** Supplied material follows **

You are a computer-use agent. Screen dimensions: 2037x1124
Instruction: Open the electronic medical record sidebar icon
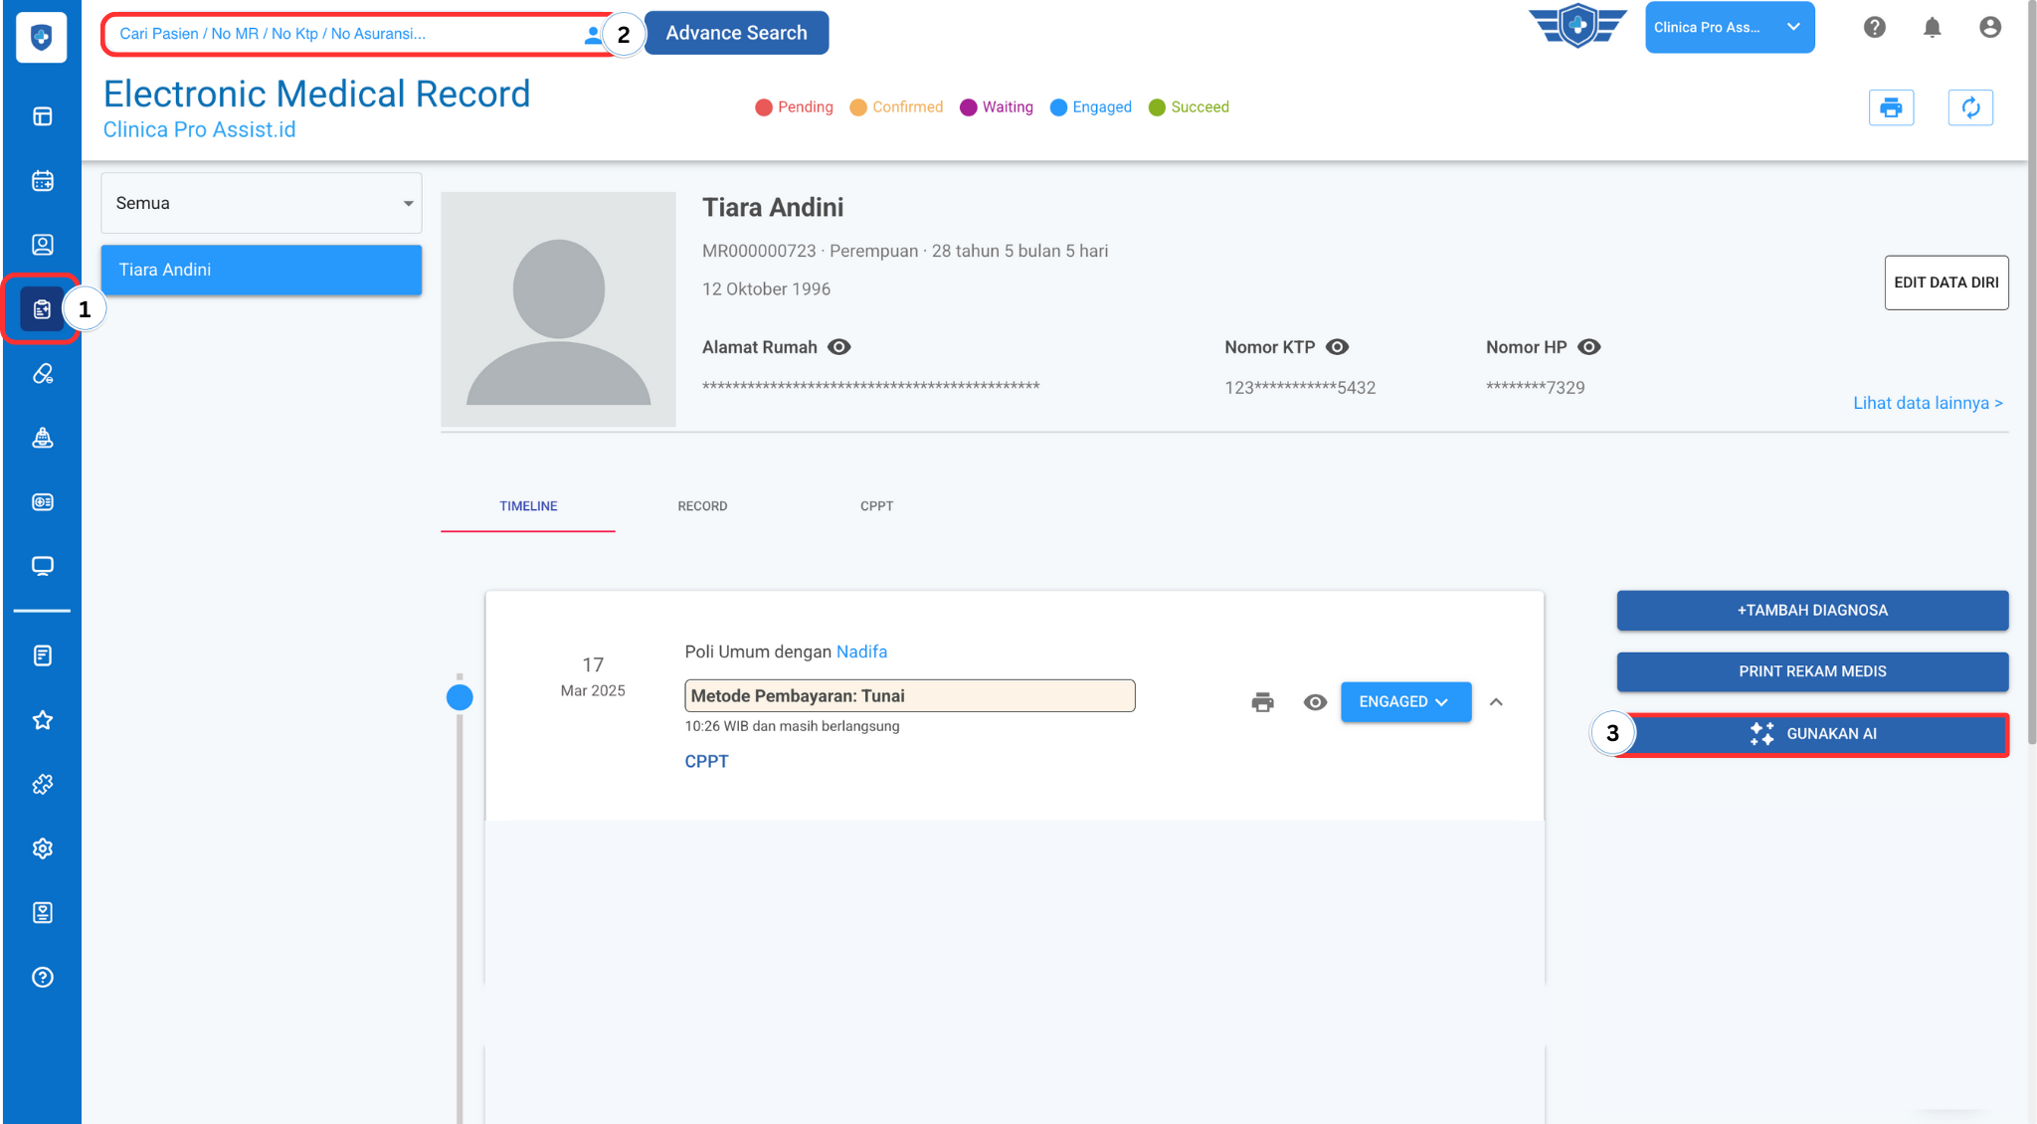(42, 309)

** End of Supplied material **
** Supplied material follows **

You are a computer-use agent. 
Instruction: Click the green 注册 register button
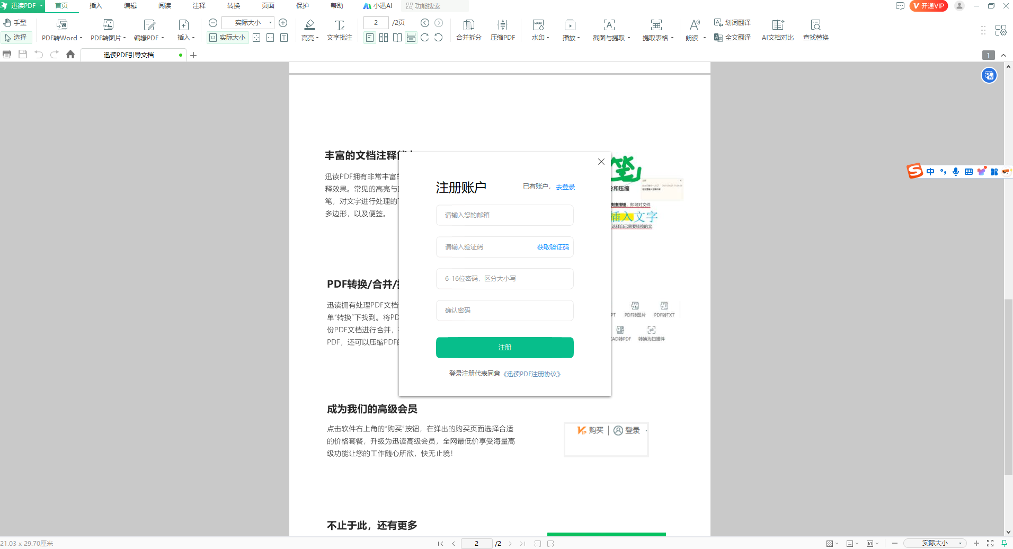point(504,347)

** End of Supplied material **
** Supplied material follows **

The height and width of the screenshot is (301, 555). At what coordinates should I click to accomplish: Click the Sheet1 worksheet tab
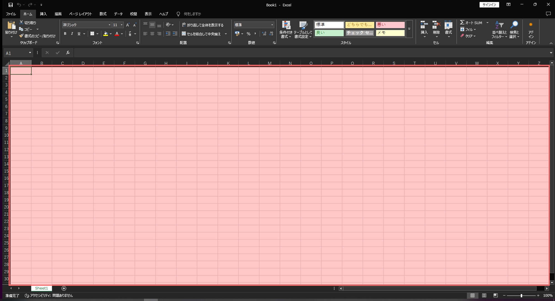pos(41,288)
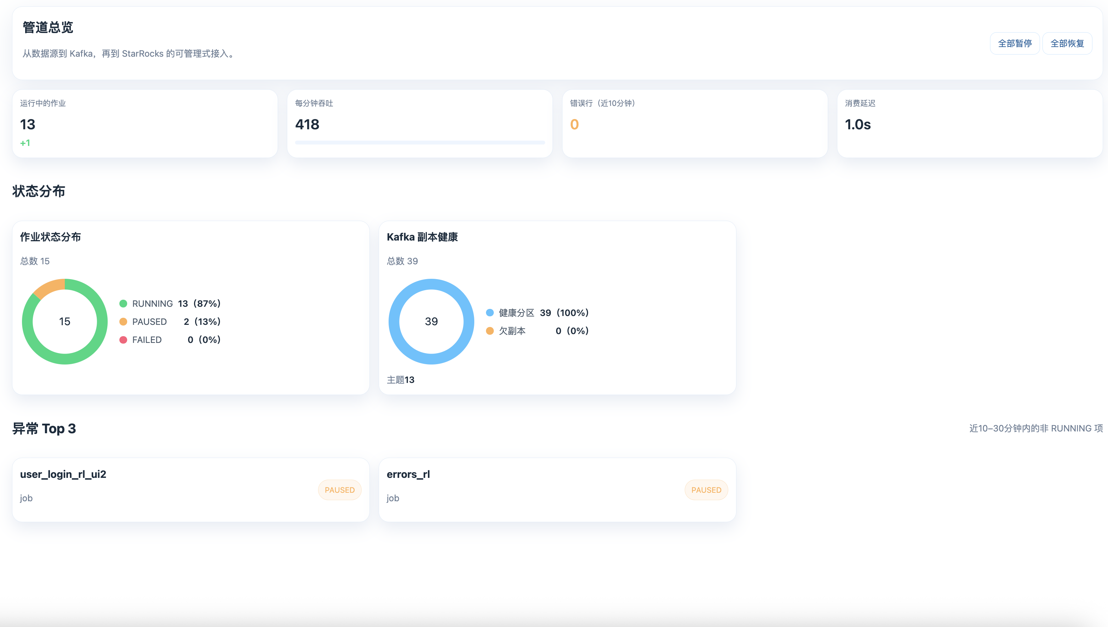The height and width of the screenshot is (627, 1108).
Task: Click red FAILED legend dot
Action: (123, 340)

** End of Supplied material **

What the task requires> Only lines holding the word "agent" are wanted; list them all from the material.

Exercise answer>
You are a computer-use agent. Screen dimensions: 2037x1124
You are a computer-use agent. 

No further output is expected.